What to produce:
Which lines of the records contain the word "output"? Copy each one.

======== Exercise inputs

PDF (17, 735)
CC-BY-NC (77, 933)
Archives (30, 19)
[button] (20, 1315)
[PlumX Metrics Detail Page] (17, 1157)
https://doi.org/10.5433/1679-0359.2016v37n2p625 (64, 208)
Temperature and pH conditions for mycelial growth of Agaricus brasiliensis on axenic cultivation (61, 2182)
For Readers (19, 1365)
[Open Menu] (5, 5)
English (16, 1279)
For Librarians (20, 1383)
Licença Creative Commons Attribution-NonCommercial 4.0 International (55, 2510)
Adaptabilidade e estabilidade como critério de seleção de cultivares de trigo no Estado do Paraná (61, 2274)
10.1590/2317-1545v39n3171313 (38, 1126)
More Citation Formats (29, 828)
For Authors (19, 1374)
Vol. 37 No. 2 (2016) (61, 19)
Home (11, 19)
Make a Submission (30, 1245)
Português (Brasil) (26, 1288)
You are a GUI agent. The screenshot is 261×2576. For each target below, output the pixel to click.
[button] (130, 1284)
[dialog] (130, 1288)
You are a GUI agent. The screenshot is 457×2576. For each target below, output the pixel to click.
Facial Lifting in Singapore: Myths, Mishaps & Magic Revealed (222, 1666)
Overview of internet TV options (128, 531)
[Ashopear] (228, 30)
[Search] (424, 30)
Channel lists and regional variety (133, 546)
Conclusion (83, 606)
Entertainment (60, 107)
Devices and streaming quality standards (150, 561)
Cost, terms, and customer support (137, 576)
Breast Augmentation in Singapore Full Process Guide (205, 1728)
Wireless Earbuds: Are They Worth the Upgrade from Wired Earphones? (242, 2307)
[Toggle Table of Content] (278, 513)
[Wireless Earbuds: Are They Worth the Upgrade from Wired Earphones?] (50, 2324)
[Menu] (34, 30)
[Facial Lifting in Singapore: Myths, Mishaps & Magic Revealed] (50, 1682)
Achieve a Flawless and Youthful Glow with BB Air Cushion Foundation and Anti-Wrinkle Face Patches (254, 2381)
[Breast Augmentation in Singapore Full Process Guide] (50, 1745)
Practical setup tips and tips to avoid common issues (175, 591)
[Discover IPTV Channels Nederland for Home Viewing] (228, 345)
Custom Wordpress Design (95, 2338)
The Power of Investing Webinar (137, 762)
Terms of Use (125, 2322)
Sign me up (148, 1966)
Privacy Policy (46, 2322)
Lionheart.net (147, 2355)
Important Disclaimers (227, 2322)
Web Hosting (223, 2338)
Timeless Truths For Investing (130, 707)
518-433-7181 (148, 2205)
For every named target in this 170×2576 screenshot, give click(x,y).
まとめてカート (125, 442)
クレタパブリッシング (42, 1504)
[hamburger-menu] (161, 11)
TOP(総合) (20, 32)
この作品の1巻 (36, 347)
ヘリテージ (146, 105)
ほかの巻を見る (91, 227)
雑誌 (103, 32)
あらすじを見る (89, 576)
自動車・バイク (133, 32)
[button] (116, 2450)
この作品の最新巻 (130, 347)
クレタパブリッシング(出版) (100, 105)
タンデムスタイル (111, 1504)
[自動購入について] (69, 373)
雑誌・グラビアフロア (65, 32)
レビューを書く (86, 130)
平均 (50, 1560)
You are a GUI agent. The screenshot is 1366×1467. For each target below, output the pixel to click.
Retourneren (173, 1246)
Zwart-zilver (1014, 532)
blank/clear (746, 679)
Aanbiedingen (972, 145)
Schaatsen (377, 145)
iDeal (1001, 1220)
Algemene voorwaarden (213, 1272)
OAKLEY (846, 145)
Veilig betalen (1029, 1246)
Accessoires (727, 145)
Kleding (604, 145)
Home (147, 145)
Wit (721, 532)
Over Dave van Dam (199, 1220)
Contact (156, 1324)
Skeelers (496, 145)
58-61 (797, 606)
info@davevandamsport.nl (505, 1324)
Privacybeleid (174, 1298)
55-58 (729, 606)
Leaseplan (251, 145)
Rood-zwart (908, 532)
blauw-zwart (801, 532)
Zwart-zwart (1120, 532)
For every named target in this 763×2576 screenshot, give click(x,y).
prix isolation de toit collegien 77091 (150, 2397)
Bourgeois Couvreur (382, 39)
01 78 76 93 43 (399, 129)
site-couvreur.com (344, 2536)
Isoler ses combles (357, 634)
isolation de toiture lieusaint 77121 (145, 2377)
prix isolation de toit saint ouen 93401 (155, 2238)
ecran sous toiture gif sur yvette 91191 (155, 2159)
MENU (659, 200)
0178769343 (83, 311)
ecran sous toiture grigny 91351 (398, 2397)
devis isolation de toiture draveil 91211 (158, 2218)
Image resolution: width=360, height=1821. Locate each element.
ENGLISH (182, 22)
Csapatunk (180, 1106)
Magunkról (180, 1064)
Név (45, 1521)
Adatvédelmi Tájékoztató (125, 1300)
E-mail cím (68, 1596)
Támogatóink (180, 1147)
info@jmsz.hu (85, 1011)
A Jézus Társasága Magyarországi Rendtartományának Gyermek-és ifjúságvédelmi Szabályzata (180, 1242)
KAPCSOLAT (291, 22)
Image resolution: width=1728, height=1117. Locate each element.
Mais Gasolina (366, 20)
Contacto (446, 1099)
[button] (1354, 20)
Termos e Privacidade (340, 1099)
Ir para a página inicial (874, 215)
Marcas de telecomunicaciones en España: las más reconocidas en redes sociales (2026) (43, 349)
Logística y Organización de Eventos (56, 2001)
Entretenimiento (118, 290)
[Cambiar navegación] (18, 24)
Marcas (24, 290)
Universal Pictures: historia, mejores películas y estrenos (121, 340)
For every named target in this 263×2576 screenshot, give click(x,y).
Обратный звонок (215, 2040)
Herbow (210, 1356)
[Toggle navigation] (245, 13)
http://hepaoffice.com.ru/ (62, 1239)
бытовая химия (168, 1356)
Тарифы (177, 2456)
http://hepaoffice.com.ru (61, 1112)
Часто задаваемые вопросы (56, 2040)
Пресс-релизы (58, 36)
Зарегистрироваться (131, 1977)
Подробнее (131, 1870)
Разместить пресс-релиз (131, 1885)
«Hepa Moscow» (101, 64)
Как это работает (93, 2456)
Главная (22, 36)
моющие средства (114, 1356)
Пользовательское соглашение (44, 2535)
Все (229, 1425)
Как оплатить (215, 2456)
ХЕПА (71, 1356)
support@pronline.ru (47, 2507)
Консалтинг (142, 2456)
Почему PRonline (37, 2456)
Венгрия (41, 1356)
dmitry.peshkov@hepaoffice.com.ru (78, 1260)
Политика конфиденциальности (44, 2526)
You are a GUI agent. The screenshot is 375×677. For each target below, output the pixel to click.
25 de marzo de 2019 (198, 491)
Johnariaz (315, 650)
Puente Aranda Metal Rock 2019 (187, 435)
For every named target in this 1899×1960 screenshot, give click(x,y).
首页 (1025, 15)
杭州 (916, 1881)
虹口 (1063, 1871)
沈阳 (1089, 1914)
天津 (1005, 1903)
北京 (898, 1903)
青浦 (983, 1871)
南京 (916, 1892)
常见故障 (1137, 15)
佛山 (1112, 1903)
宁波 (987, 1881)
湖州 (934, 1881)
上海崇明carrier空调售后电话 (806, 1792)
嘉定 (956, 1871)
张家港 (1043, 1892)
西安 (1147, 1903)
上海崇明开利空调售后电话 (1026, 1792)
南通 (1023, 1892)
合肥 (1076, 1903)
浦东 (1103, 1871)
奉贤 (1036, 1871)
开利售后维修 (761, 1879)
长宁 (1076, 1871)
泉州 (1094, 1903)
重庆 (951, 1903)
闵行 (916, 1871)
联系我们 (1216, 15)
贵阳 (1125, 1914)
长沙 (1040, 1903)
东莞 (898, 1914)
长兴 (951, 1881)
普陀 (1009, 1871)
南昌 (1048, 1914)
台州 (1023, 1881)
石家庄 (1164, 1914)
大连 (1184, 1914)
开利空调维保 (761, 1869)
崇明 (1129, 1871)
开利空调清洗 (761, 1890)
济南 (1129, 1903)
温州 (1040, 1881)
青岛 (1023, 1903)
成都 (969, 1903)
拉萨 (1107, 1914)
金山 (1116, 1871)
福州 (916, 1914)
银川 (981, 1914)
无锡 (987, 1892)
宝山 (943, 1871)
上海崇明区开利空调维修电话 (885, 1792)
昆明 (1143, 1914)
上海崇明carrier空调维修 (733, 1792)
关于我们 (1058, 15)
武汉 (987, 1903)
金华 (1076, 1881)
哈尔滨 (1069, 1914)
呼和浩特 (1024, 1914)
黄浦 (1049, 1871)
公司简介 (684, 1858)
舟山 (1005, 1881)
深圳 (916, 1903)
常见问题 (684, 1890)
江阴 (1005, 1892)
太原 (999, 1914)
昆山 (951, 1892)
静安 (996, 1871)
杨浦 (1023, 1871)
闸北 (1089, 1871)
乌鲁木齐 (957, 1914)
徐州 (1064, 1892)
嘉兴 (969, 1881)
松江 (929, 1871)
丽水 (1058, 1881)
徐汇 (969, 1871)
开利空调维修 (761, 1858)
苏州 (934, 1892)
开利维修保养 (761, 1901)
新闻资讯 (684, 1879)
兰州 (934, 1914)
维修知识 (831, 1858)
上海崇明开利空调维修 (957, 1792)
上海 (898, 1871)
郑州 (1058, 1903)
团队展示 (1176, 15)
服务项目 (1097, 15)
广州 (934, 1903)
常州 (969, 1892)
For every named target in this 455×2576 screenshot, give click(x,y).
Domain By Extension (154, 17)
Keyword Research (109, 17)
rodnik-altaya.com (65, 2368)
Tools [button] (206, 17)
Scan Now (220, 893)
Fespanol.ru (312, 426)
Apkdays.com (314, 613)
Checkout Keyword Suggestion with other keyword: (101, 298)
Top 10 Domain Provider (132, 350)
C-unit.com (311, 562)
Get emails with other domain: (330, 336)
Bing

================

Your solution:
You are a GUI agent. The screenshot is 261×2576. For each target below, output the pixel to click.
You are a GUI agent. The screenshot is 457×2576. For each target below, output the pixel to click.
You are a GUI agent. The screenshot is 1366×1467. For each target below, output the pixel to click.
You are a GUI agent. The screenshot is 375×677. For each target below, output the pixel to click.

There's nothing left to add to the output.